Saved data entries:

========================================================================

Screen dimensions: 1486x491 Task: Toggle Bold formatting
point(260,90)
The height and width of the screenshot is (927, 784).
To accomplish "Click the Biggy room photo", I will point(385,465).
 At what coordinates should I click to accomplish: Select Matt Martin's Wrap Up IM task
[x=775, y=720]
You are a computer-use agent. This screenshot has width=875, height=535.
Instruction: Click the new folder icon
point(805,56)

========================================================================

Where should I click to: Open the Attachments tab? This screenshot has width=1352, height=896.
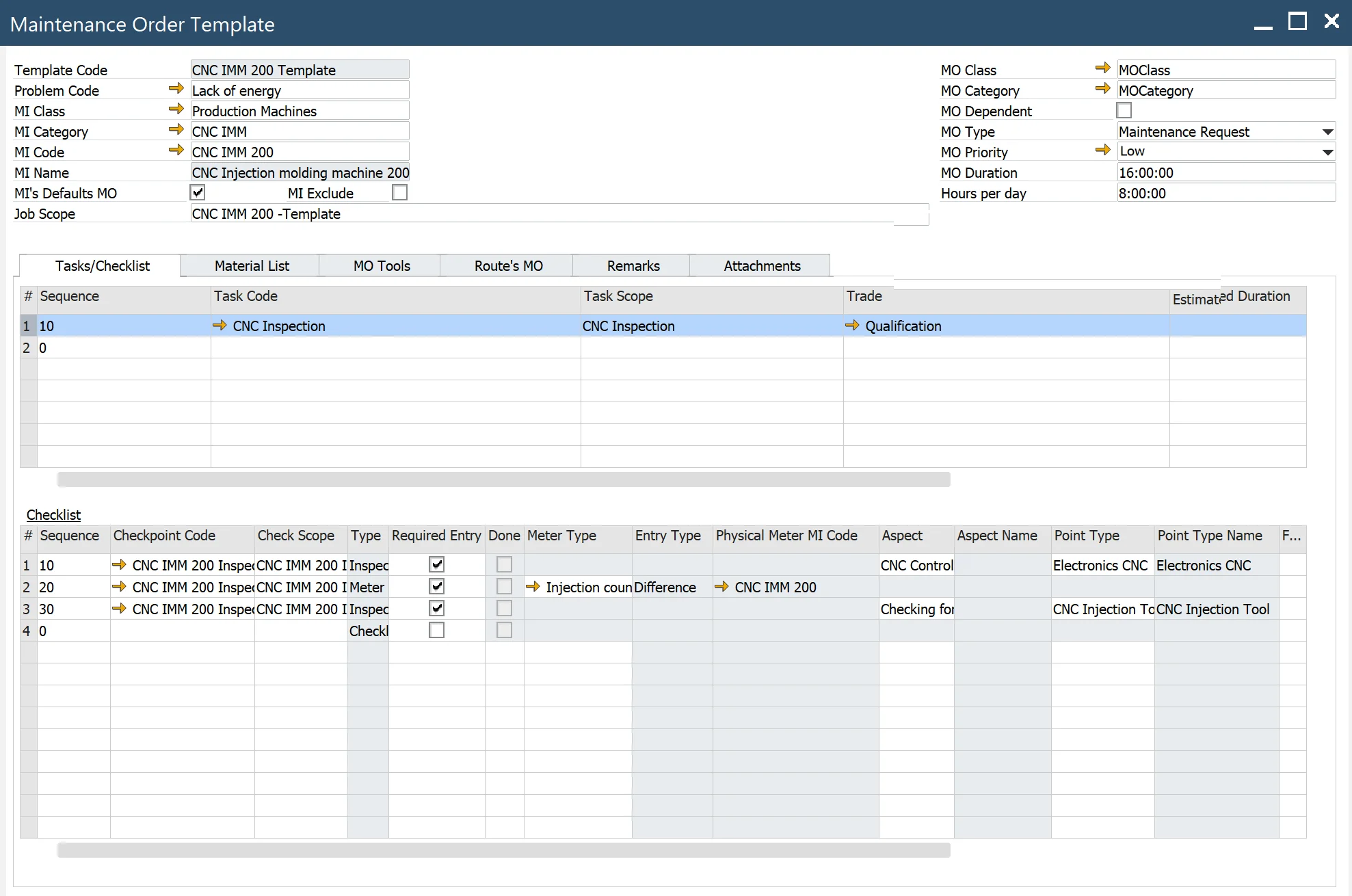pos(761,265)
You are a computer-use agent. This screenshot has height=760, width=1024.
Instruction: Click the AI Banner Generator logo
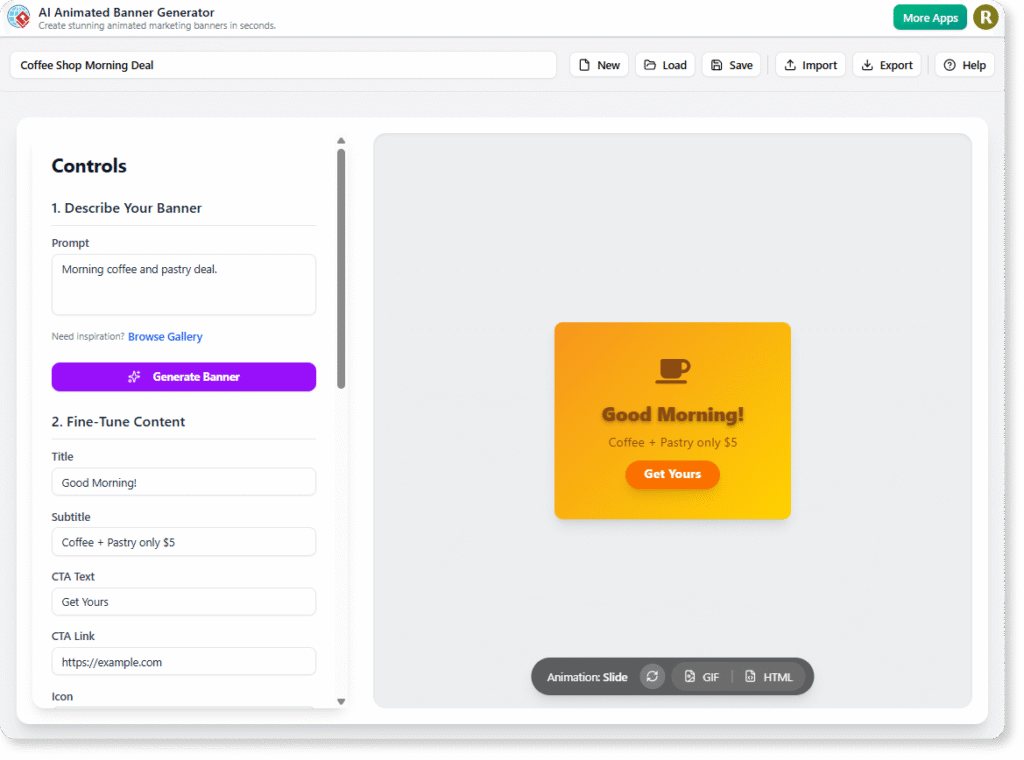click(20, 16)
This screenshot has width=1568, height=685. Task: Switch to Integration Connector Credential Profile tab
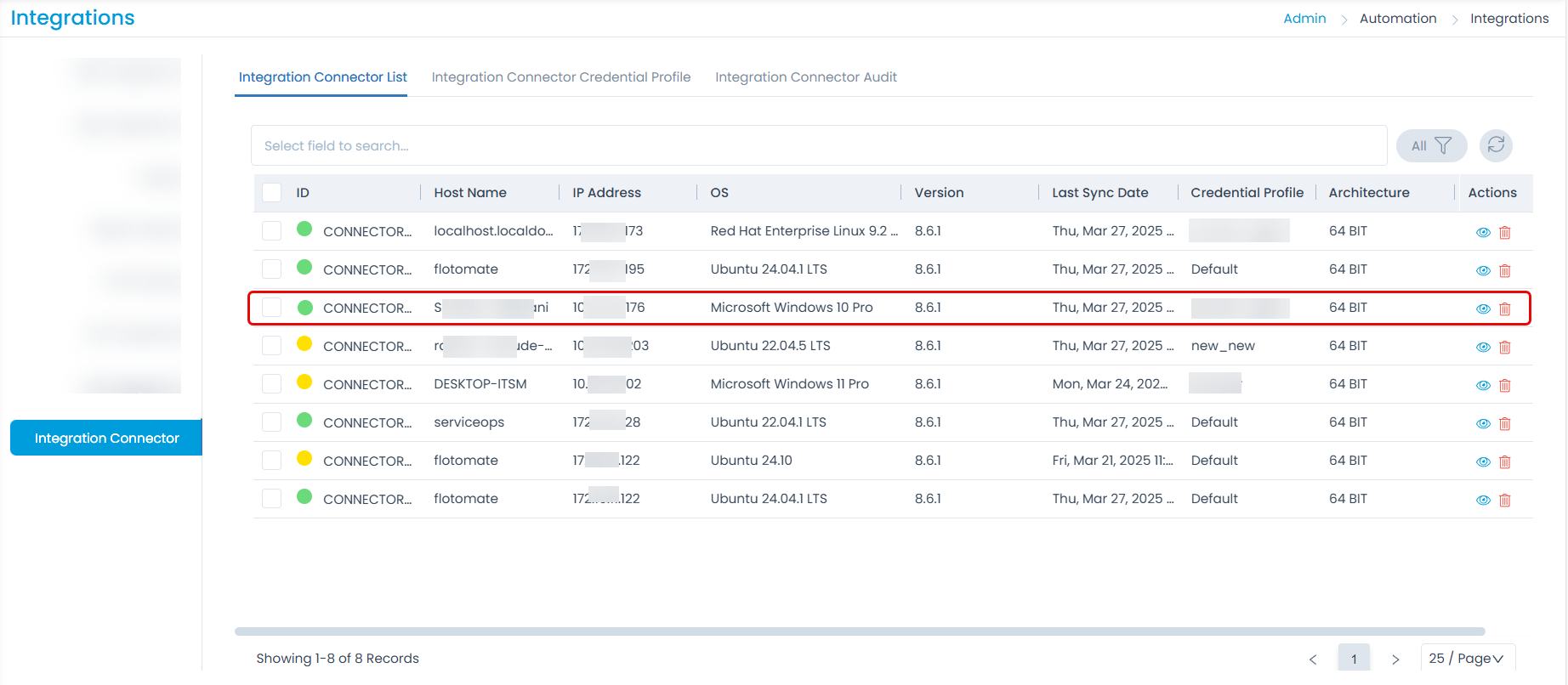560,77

========================================================================

Reproduce every line from the one containing "Screen dimensions: 1486x491" down to the one containing "point(805,56)", requests included. Rescale only the coordinates in the answers by 0.75, rounding each to a whole number with halves rounded up.

Screen dimensions: 1486x491 Task: Toggle Bold formatting
point(195,68)
The height and width of the screenshot is (927, 784).
To accomplish "Click the Biggy room photo", I will point(289,349).
 At what coordinates should I click to accomplish: Select Matt Martin's Wrap Up IM task
[x=581, y=540]
You are a computer-use agent. This screenshot has width=875, height=535.
Instruction: Click the new folder icon
point(604,42)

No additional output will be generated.